De ce point de vue, l’Eglise ne saurait rester neutre par rapport aux bilans et aux programmes de ceux qui se présentent aux suffrages de leurs concitoyens. Aucune naïveté ne peut être de mise : on ne juge pas sur des discours mais sur des actes. Il sera donc nécessaire en particulier d’interroger le bilan du dernier quinquennat et d’en faire un repère pour évaluer les programmes et apprécier la capacité des candidats à promouvoir la dignité de la personne humaine, voire à en atténuer les atteintes déjà inscrites dans la loi et les mentalités. Un tel bilan ne saurait être exhaustif et laissera sans doute de côté des points positifs reconnus par tous, mais se situera volontairement du point de vue des principes non négociables. Comment le respect inconditionnel de la vie humaine a-t-il été défendu ? Qu’on pense aux lois de bioéthique, avec la PMA sans père, la fabrication d’embryons chimériques, la désorganisation institutionnalisée de la filiation ; à l’allongement du délai de l’accès à l’avortement, sans préconiser aucune mesure pour aider les femmes enceintes en difficulté à garder leur enfant, ou à la volonté d’inscrire dans la charte de l’union européenne un « droit fondamental à l’avortement », considéré comme prioritaire par la Présidence française de l’Europe, ou bien encore à la revendication de la GPA ou de l’euthanasie. Comment l’idéologie du gender et la propagande LGBT s’invitent de manière croissante dans les programmes de l’Education nationale, en organisant la déconstruction de l’homme créé à l’image de Dieu, « homme et femme ».

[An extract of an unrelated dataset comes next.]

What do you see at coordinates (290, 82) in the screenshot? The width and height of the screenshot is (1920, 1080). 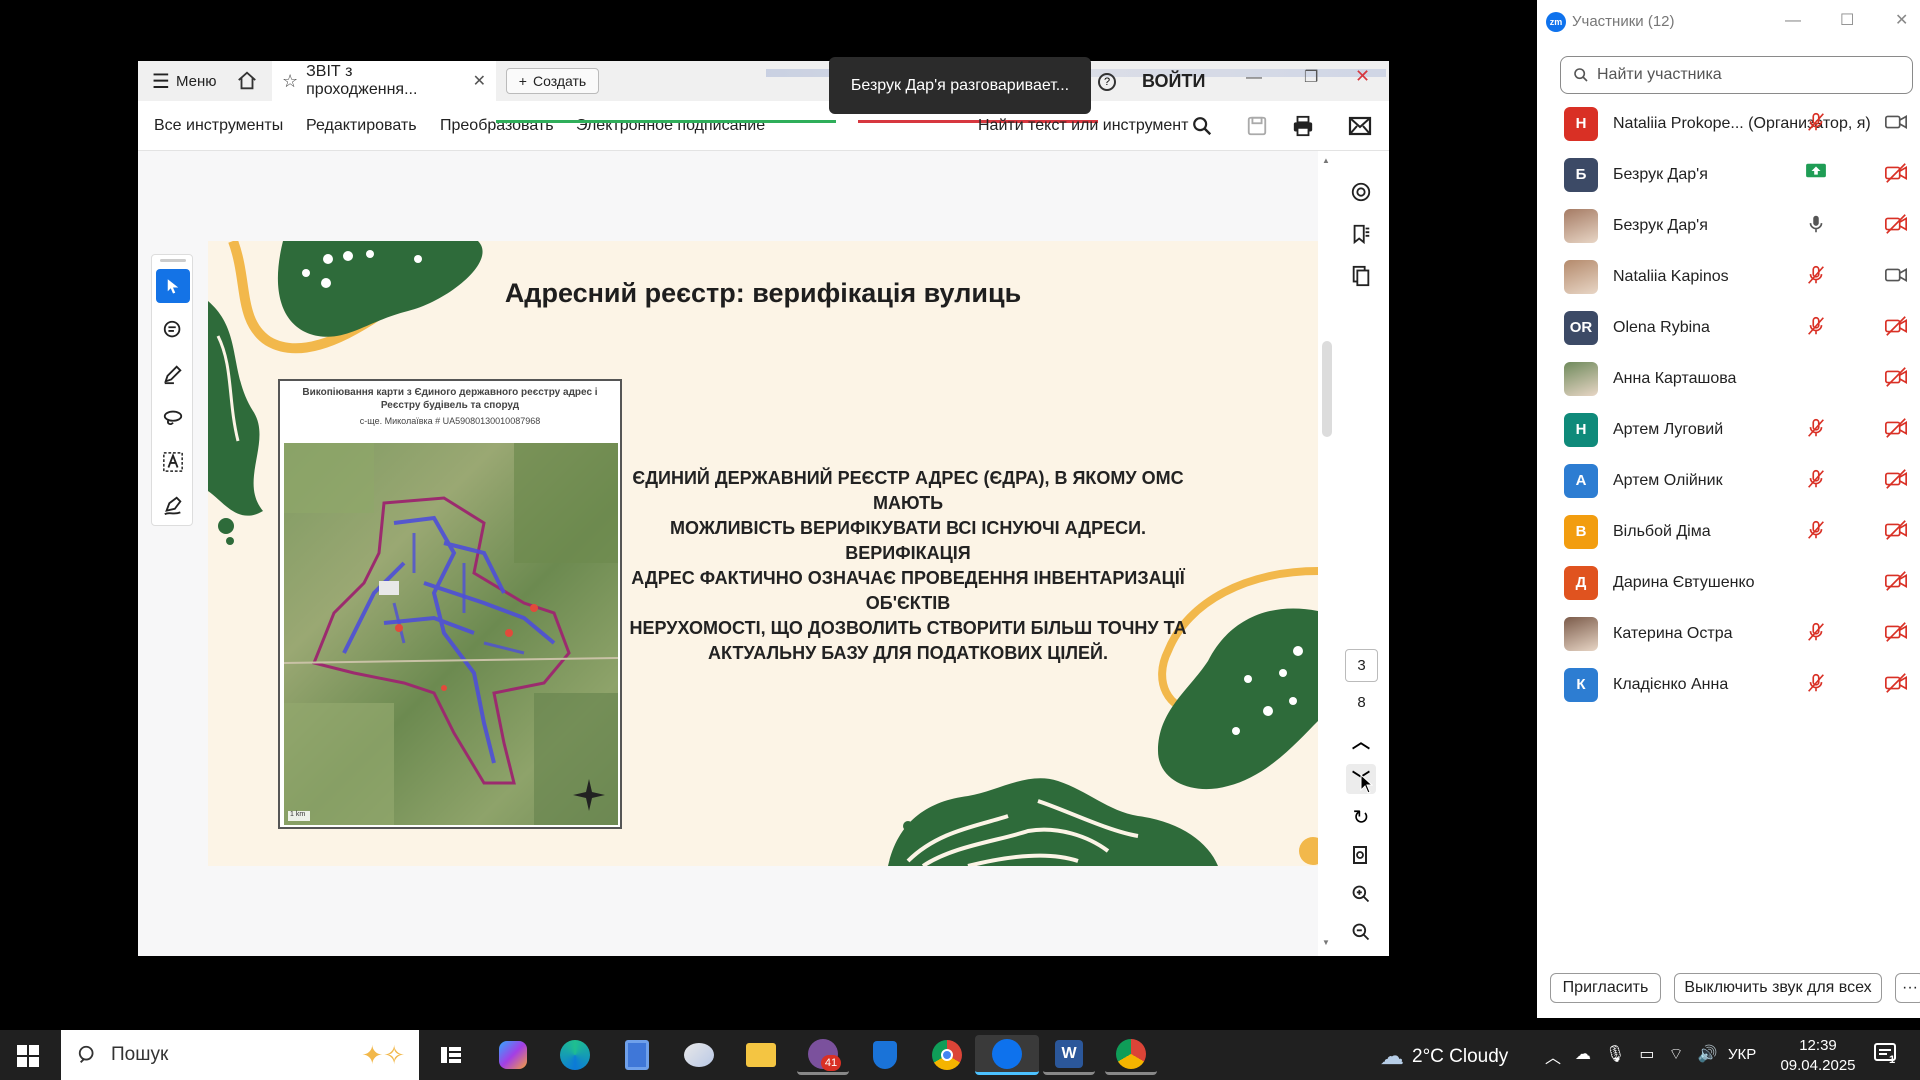 I see `star-icon: ☆` at bounding box center [290, 82].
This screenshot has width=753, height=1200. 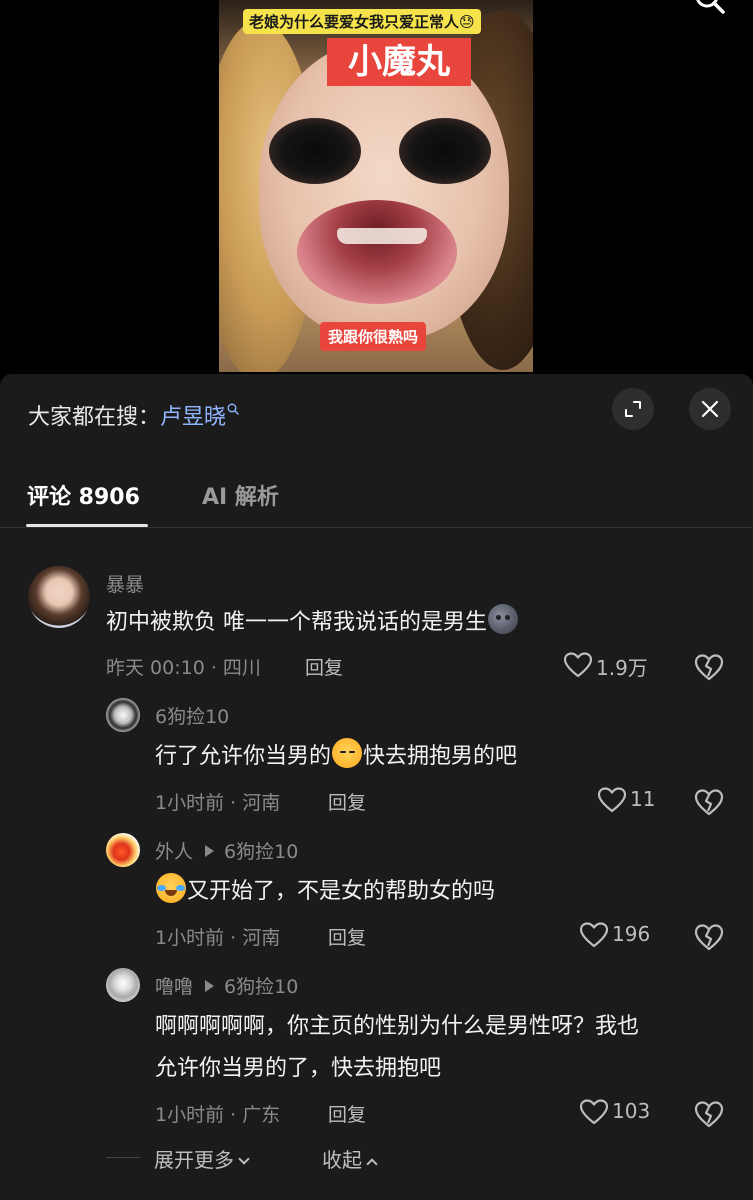 I want to click on reply-author: 6狗捡10, so click(x=192, y=716).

Sans oublier bien d’autres aspects – gestion de la « crise » sanitaire, en rapport avec la liberté de conscience, et ses conséquences sociales et économiques ; montée du terrorisme islamiste et de la violence, fractures sociales en hausse et précarisation, écologie intégrale, conception de la laïcité et liberté de culte, place de la France dans l’Europe et le monde, immigration et aide au développement … –, un catholique ne saurait faire abstraction de ces questions sociétales dans son discernement et dans son choix.